▶ _THE PROBLEM_: Would you return the entries exactly, with every line intact?

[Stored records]

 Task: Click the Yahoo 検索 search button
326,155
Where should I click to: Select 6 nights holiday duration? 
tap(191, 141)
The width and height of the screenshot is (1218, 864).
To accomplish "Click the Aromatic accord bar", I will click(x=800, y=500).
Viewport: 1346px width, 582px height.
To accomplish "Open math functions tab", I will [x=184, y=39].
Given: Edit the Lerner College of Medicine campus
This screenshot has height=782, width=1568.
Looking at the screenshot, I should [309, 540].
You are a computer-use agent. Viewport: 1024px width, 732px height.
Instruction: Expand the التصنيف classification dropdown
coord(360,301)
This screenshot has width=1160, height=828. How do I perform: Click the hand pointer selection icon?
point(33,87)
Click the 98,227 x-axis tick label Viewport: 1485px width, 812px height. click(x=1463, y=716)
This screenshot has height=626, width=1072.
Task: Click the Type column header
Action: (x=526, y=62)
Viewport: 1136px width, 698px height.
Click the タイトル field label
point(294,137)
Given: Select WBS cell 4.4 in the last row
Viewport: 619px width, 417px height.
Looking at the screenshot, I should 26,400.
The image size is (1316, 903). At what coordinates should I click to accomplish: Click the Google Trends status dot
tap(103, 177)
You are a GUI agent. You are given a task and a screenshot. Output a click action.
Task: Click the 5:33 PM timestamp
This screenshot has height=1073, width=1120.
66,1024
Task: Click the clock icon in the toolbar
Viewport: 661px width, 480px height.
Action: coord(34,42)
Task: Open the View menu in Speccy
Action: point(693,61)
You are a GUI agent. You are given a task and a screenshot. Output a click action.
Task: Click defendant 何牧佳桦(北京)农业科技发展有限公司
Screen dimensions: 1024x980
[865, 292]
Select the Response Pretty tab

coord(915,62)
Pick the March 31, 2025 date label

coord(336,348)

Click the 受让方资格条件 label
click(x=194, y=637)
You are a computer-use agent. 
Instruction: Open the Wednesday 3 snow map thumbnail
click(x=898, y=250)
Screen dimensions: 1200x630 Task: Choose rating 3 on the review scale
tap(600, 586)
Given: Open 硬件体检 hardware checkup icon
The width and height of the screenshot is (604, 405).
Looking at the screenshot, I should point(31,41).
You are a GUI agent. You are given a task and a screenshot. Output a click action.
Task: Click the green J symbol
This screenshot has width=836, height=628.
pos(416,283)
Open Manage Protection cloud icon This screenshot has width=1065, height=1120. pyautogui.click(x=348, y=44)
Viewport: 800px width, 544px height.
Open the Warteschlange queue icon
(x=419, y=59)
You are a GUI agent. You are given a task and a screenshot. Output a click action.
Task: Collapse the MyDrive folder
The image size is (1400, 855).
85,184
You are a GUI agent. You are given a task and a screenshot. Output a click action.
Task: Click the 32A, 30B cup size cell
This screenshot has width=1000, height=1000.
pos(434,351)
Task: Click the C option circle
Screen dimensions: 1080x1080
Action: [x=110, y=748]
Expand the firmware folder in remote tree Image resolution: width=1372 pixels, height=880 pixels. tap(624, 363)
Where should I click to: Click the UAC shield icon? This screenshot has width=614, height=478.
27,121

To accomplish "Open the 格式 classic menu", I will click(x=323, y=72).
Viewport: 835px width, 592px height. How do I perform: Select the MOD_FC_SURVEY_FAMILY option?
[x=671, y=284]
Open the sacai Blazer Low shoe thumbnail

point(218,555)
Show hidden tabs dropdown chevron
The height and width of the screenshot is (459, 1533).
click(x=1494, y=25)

▶ _PROBLEM SOLUTION_:
 Task: Click the Yahoo 検索 search button
326,155
Where should I click to: Select 6 nights holiday duration? 
tap(191, 141)
The width and height of the screenshot is (1218, 864).
To accomplish "Click the Aromatic accord bar", I will click(x=800, y=500).
Viewport: 1346px width, 582px height.
To accomplish "Open math functions tab", I will [x=184, y=39].
Given: Edit the Lerner College of Medicine campus
This screenshot has height=782, width=1568.
Looking at the screenshot, I should [309, 540].
You are a computer-use agent. Viewport: 1024px width, 732px height.
Instruction: Expand the التصنيف classification dropdown
coord(360,301)
This screenshot has width=1160, height=828. How do I perform: Click the hand pointer selection icon?
point(33,87)
Click the 98,227 x-axis tick label Viewport: 1485px width, 812px height. click(x=1463, y=716)
This screenshot has height=626, width=1072.
Task: Click the Type column header
Action: (x=526, y=62)
Viewport: 1136px width, 698px height.
Click the タイトル field label
point(294,137)
Given: Select WBS cell 4.4 in the last row
Viewport: 619px width, 417px height.
Looking at the screenshot, I should 26,400.
The image size is (1316, 903). At what coordinates should I click to accomplish: Click the Google Trends status dot
tap(103, 177)
You are a GUI agent. You are given a task and a screenshot. Output a click action.
Task: Click the 5:33 PM timestamp
This screenshot has height=1073, width=1120.
66,1024
Task: Click the clock icon in the toolbar
Viewport: 661px width, 480px height.
Action: coord(34,42)
Task: Open the View menu in Speccy
Action: point(693,61)
You are a GUI agent. You are given a task and a screenshot. Output a click action.
Task: Click defendant 何牧佳桦(北京)农业科技发展有限公司
Screen dimensions: 1024x980
[865, 292]
Select the Response Pretty tab

coord(915,62)
Pick the March 31, 2025 date label

coord(336,348)

Click the 受让方资格条件 label
click(x=194, y=637)
You are a computer-use agent. 
Instruction: Open the Wednesday 3 snow map thumbnail
click(x=898, y=250)
Screen dimensions: 1200x630 Task: Choose rating 3 on the review scale
tap(600, 586)
Given: Open 硬件体检 hardware checkup icon
The width and height of the screenshot is (604, 405).
Looking at the screenshot, I should point(31,41).
You are a GUI agent. You are given a task and a screenshot. Output a click action.
Task: Click the green J symbol
This screenshot has width=836, height=628.
pos(416,283)
Open Manage Protection cloud icon This screenshot has width=1065, height=1120. pyautogui.click(x=348, y=44)
Viewport: 800px width, 544px height.
Open the Warteschlange queue icon
(x=419, y=59)
You are a GUI agent. You are given a task and a screenshot. Output a click action.
Task: Collapse the MyDrive folder
The image size is (1400, 855).
85,184
You are a GUI agent. You are given a task and a screenshot. Output a click action.
Task: Click the 32A, 30B cup size cell
This screenshot has width=1000, height=1000.
pos(434,351)
Task: Click the C option circle
Screen dimensions: 1080x1080
Action: [x=110, y=748]
Expand the firmware folder in remote tree Image resolution: width=1372 pixels, height=880 pixels. tap(624, 363)
Where should I click to: Click the UAC shield icon? This screenshot has width=614, height=478.
27,121

To accomplish "Open the 格式 classic menu", I will click(x=323, y=72).
Viewport: 835px width, 592px height. How do I perform: Select the MOD_FC_SURVEY_FAMILY option?
[x=671, y=284]
Open the sacai Blazer Low shoe thumbnail

point(218,555)
Show hidden tabs dropdown chevron
The height and width of the screenshot is (459, 1533).
click(x=1494, y=25)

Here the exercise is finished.